++++ SOURCE INFORMATION

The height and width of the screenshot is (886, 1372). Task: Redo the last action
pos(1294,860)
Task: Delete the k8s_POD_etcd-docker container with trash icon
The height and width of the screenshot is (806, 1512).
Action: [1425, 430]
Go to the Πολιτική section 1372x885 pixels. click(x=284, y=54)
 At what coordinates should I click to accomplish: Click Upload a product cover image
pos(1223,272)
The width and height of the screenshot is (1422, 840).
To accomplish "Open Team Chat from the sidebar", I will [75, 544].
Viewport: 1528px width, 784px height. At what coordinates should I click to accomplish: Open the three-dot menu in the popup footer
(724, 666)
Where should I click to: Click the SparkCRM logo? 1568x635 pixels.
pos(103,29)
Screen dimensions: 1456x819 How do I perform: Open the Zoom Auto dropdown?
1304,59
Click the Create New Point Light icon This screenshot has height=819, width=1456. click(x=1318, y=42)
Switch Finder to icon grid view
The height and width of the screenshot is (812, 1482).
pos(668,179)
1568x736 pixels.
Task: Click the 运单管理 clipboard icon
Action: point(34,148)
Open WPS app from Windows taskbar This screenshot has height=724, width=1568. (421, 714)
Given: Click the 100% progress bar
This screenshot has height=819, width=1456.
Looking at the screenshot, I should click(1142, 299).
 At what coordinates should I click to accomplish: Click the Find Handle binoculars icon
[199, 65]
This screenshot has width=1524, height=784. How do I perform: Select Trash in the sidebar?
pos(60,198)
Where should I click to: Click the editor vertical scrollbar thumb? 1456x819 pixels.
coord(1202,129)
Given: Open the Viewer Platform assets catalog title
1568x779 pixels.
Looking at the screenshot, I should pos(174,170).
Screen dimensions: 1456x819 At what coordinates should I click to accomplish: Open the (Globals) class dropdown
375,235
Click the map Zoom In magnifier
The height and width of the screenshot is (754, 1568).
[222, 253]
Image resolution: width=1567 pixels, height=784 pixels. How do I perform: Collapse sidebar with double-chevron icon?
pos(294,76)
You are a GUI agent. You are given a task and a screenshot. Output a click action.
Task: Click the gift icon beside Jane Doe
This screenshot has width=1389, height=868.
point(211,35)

++++++++

**YOUR INSTRUCTIONS**
Using the entries above, say how many lines include the word "from", with no other output.

**EXERCISE OUTPUT**
2